Tasks to complete:
A) Transcribe the passage of the Dizzy Gillespie album article from "Live at the Village Vanguard is" up to and including "label in 1993.".
B) Sum up the Dizzy Gillespie album article in two sentences.
C) Supply the next part of the Dizzy Gillespie album article, picking up after its last line.

Source extract:
=-=-=
Live at the Village Vanguard is a live album by American jazz trumpeter Dizzy Gillespie featuring performances recorded in 1967 at the Village Vanguard and originally released on three separate LPs on the Solid State label, one under the "Vanguard" title and as two volumes entitled Jazz for a Sunday Afternoon. The recordings were subsequently re-released in unedited form as a 2-CD set on the Blue Note label in 1993.

Reception
The Allmusic review stated "These lengthy performances (all but one of the seven songs are over 11 minutes) contain some loose and rambling moments but also plenty of creative playing by this unusual group of all-stars".

Track listing
All compositions by Dizzy Gillespie except as indicated

Disc One:
 "Birk's Works" – 17:57 Originally released in edited form on Live at the Village Vanguard but mis-titled "Dizzy's Blues"
=-=-=
Stored entries:
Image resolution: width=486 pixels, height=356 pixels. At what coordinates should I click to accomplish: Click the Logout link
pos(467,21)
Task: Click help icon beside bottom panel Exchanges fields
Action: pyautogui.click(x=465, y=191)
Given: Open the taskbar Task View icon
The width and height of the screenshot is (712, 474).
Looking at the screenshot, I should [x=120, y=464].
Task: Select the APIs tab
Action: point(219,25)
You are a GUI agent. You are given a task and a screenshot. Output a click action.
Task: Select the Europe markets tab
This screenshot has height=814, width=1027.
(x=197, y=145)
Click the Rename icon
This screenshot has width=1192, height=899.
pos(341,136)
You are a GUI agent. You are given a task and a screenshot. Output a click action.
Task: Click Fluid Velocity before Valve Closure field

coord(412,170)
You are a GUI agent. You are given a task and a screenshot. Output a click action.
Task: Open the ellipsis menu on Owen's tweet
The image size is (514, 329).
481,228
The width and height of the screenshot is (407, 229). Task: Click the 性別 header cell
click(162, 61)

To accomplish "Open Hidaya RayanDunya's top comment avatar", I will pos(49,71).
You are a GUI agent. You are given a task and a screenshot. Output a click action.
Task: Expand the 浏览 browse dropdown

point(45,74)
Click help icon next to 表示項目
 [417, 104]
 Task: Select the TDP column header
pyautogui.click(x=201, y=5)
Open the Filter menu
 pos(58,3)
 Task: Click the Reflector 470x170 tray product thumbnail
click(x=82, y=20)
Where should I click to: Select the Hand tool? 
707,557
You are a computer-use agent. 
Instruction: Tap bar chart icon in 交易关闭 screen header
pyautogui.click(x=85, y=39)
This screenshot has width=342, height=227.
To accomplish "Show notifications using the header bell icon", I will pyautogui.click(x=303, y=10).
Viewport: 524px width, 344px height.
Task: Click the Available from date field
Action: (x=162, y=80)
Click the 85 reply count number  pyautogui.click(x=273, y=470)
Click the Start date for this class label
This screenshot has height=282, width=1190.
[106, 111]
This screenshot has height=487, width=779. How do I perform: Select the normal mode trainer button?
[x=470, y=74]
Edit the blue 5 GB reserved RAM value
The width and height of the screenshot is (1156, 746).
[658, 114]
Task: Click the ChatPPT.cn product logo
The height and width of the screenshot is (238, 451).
=-=-=
Per-task outputs:
A)
Live at the Village Vanguard is a live album by American jazz trumpeter Dizzy Gillespie featuring performances recorded in 1967 at the Village Vanguard and originally released on three separate LPs on the Solid State label, one under the "Vanguard" title and as two volumes entitled Jazz for a Sunday Afternoon. The recordings were subsequently re-released in unedited form as a 2-CD set on the Blue Note label in 1993.

B) Live at the Village Vanguard is a live album by American jazz trumpeter Dizzy Gillespie, recorded at the Village Vanguard in 1967 and first issued on three Solid State LPs before an unedited 2-CD Blue Note reissue in 1993. The Allmusic review found its lengthy performances loose and rambling at moments but full of creative playing by an unusual group of all-stars.

C)
 "Lullaby of the Leaves" (Bernice Petkere, Joe Young) – 13:30 Originally released in edited form on Jazz for a Sunday Afternoon Volume 1
 "Lover, Come Back to Me" (Oscar Hammerstein II, Sigmund Romberg) – 19:15 Originally released on Jazz for a Sunday Afternoon Vol 1 
 "Blues for Max" – 9:10 Originally released on both Live at the Village Vanguard and Jazz for a Sunday Afternoon Volume 1
Disc Two:
 "Tour de Force" – 11:51 Originally released in edited form on both Live at the Village Vanguard and Jazz for a Sunday Afternoon Volume 2
 "On the Trail" (Ferde Grofe) – 16:43 Originally released in edited form on Jazz for a Sunday Afternoon Volume 2
 "Sweet Georgia Brown" (Ben Bernie, Maceo Pinkard, Kenneth Casey) – 16:19 Originally released on Jazz for a Sunday Afternoon Vol 2

Personnel
Dizzy Gillespie – trumpet
Pepper Adams – baritone saxophone
Ray Nance – violin (Disc one)
Garnett Brown – Trombone (Disc two)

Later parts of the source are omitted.